(Stored records)
• • • • • • •
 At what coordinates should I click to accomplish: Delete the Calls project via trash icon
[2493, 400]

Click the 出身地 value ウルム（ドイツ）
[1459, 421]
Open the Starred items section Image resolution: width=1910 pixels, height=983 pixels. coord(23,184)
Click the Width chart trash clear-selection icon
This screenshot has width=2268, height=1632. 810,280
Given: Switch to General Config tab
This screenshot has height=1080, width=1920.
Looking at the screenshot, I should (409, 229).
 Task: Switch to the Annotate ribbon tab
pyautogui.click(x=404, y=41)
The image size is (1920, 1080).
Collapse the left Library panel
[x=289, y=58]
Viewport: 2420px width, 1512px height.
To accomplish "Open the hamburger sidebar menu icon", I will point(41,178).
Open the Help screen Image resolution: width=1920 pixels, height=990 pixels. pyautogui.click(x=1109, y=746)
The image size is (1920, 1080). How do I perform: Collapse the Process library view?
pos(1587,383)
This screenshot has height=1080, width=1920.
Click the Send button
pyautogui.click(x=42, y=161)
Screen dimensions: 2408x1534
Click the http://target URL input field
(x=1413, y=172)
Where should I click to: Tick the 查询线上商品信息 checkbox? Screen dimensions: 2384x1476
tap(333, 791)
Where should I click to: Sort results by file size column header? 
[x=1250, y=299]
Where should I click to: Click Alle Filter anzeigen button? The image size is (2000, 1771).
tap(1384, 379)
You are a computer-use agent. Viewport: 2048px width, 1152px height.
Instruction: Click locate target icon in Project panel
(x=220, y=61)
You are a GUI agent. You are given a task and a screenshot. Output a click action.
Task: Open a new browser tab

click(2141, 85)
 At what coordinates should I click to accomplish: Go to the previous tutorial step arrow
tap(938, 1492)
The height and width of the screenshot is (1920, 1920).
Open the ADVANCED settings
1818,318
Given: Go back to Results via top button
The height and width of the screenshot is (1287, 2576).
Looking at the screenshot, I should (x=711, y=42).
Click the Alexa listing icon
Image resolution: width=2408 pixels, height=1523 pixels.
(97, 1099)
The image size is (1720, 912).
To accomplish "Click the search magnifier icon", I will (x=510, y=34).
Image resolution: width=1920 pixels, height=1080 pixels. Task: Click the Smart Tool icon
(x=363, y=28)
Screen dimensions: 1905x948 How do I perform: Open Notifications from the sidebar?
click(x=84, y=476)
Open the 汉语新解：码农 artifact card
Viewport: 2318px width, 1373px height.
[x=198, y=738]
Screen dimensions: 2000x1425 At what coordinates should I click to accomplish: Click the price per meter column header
• • • • • • •
### Your task:
Your task is to reproduce exactly the lines that begin with the one containing "You are a GUI" and continue to the end of the data, both ends included.

### Task response:
You are a GUI agent. You are given a task and a screenshot. Output a click action.
Task: Open a new browser tab

click(2141, 85)
 At what coordinates should I click to accomplish: Go to the previous tutorial step arrow
tap(938, 1492)
The height and width of the screenshot is (1920, 1920).
Open the ADVANCED settings
1818,318
Given: Go back to Results via top button
The height and width of the screenshot is (1287, 2576).
Looking at the screenshot, I should (x=711, y=42).
Click the Alexa listing icon
Image resolution: width=2408 pixels, height=1523 pixels.
(97, 1099)
The image size is (1720, 912).
To accomplish "Click the search magnifier icon", I will (x=510, y=34).
Image resolution: width=1920 pixels, height=1080 pixels. Task: Click the Smart Tool icon
(x=363, y=28)
Screen dimensions: 1905x948 How do I perform: Open Notifications from the sidebar?
click(x=84, y=476)
Open the 汉语新解：码农 artifact card
Viewport: 2318px width, 1373px height.
[x=198, y=738]
Screen dimensions: 2000x1425 At what coordinates should I click to accomplish: Click the price per meter column header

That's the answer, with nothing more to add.